La última vez que anduve por Zamora me dijo un amigo, que ahora trabaja en Vigo: “La semana que viene iremos al Festival de Cans”. Él tenía la intención de confundirme y lo logró, porque entendí “Festival de Cannes”, que se pronuncia igual, o al menos los españoles lo pronunciamos así. Mi respuesta inmediata fue: “¿Qué me dices? ¡El Festival de Cannes! Menudo nivel que tenéis”. Y luego recordé mi visita a Cannes, cuando me llevaron mis abuelos, en el tiempo azul y dulce de la infancia. Nosotros no fuimos al Festival, que por aquellas fechas (verano, creo) no caía. Sin embargo me gustó aquel lujo francés con playas privadas: cada pedazo de playa pertenecía a un hotel. Pero volvamos a Cannes y a Cans. Pregunté: “¿Y cómo os ha dado por ir allí?” Tomábamos una cerveza en un garito de la ciudad y él o ella, son una pareja, respondió: “Me refiero al Festival de Cans, escrito tal y como se pronuncia. Está en Pontevedra”. Concretamente, en O Porriño.

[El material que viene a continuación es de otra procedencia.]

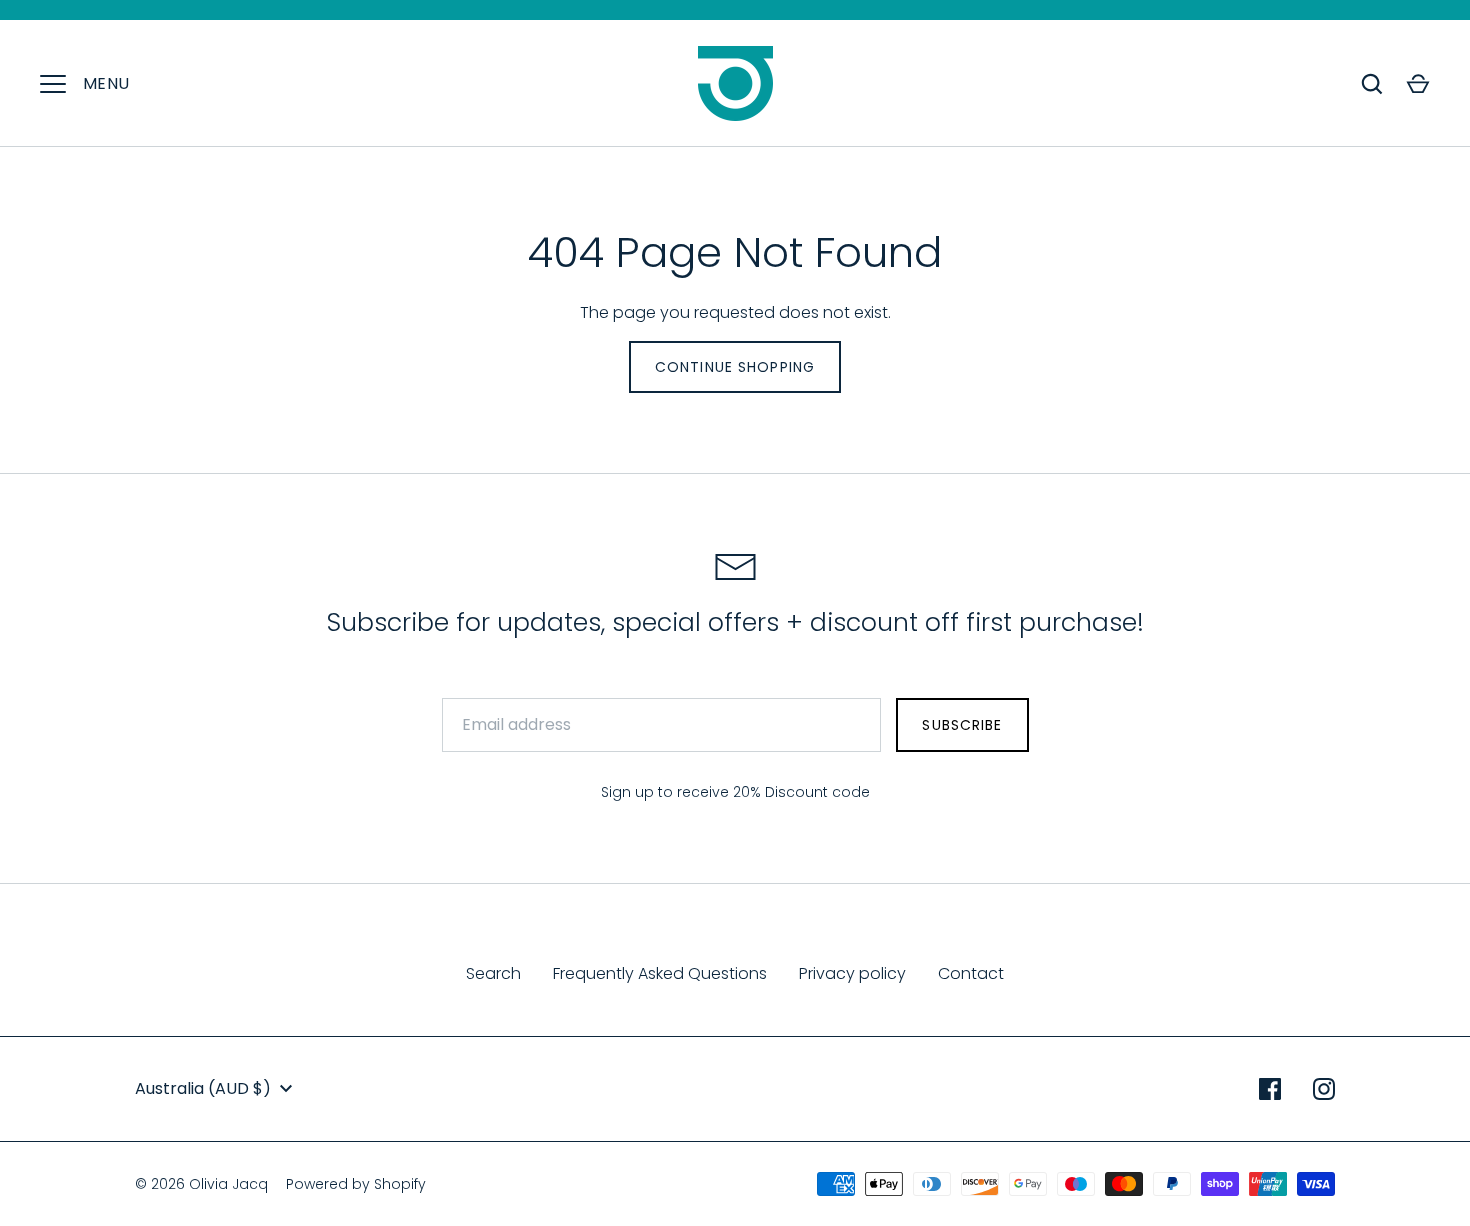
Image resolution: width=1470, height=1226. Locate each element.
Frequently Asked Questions (660, 973)
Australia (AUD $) (203, 1088)
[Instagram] (1324, 1089)
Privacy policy (852, 973)
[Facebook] (1270, 1089)
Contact (971, 973)
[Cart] (1418, 84)
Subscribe (962, 725)
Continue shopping (735, 367)
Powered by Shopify (356, 1184)
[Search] (1372, 84)
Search (493, 973)
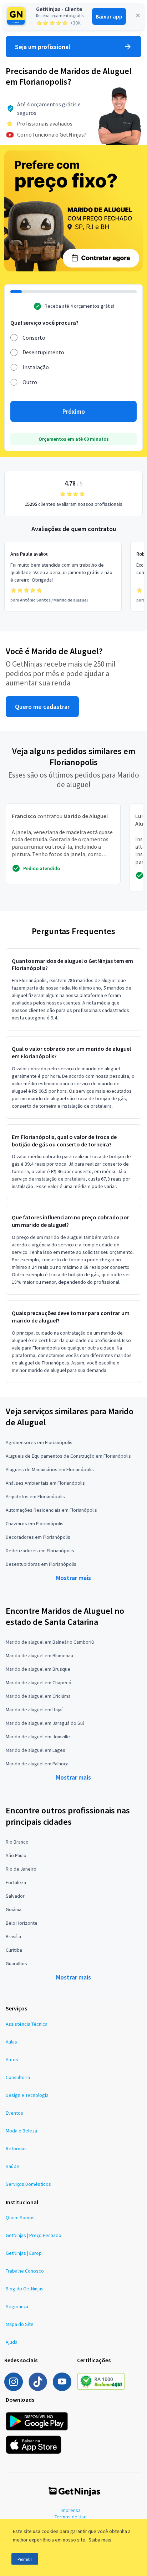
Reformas (16, 2148)
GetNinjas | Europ (24, 2253)
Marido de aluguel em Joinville (38, 1736)
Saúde (12, 2166)
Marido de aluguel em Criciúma (38, 1696)
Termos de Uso (71, 2516)
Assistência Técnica (26, 2024)
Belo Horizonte (21, 1923)
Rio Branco (17, 1842)
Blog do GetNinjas (25, 2288)
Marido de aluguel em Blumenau (39, 1655)
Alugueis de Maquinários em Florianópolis (50, 1469)
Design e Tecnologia (27, 2095)
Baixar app (109, 16)
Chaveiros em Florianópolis (35, 1523)
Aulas (11, 2042)
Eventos (14, 2113)
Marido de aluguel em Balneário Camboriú (50, 1642)
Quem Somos (20, 2217)
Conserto (33, 337)
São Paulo (16, 1855)
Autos (12, 2059)
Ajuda (11, 2342)
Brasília (13, 1936)
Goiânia (13, 1909)
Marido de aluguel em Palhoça (37, 1763)
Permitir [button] (24, 2559)
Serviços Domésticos (28, 2184)
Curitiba (14, 1950)
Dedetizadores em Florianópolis (40, 1550)
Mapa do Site (20, 2324)
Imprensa (71, 2510)
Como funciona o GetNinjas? (51, 134)
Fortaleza (16, 1882)
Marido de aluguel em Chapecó (38, 1682)
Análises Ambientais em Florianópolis (45, 1483)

Es un pueblo en el que, coincidiendo con la similitud fonética, desde hace unos tres años han aprovechado el tirón del otro Festival para hacer el suyo, que es rural, de cortometrajes y con mucho cachondeo, sí, pero también tiene cierto prestigio, como lo prueban los visitantes que suelen acudir: actores y actrices españoles, directores de cine y, en general, gente metida en el mundillo. Iñaki Gabilondo dijo el año pasado, en la radio, que Cans era “la capital del agroglamour”. No sé si el término es de su cosecha, pero a tenor de lo que me contó aquel amigo, que había estado el año anterior en la segunda edición del certamen, se le ajusta como un guante. La pareja nos refirió que los cortos se proyectan en graneros, establos y cobertizos, al lado mismo de las vacas, con el olor montaraz del estiércol pegado a los espectadores, mezclándose los actores como Luis Tosar o Emma Suárez con paisanos de boina y cachaba. Por allí pasean a la gente en “chimpibuses”, que al parecer son tractores pequeños, en cuyos remolques se suben los espectadores para ir de un lado a otro. El menú es auténtico, todo un lujo castizo para el estómago (me gustaría ir a alguna edición de Cans aunque sólo fuera por las delicias gastronómicas): este año han comido, según el diario El País, lacón, callos y chorizo asado; supongo que servirán más cosas, pero el periódico tampoco lo cuenta. En alguna parte he leído que no faltan la empanada gallega ni el vino, y es que el vino en estas cosas es imprescindible. Se me olvidaba señalar que también hay conciertos gratuitos, y que cada año asiste más público.
A mí esto me parece muy bien. Que se aproveche el tirón del glamouroso Festival de Cannes, repleto de estrellas, para hacer el Festival de Cans, repleto de boinas, revela el carácter español, nuestro temperamento siempre proclive a la parodia, que nos viene de lejos, de una tradición que comienza en Don Quijote y Sancho Panza. Porque Cans, supongo, es la parodia de Cannes. En España somos así, y por eso amo este país: si nos falta el presupuesto, tiramos por el camino de la parodia, nos embarcamos en el bajel del humor. En Estados Unidos se inventaron a Cobra, el policía bronco de Sylvester Stallone, y la respuesta de España fue concebir a Torrente, que es la versión castiza de aquel poli. La vida da tantas vueltas que, transcurridos varios años, Stallone anda ahora de capa caída, intentado sacar adelante nuevas entregas de Rambo y de Rocky para hacer taquilla, y a Santiago Segura le han comprado los norteamericanos los derechos de su Torrente, con la idea de preparar un Torrente a la manera yanqui. Lo cual demuestra que, con humor, se llega muy lejos.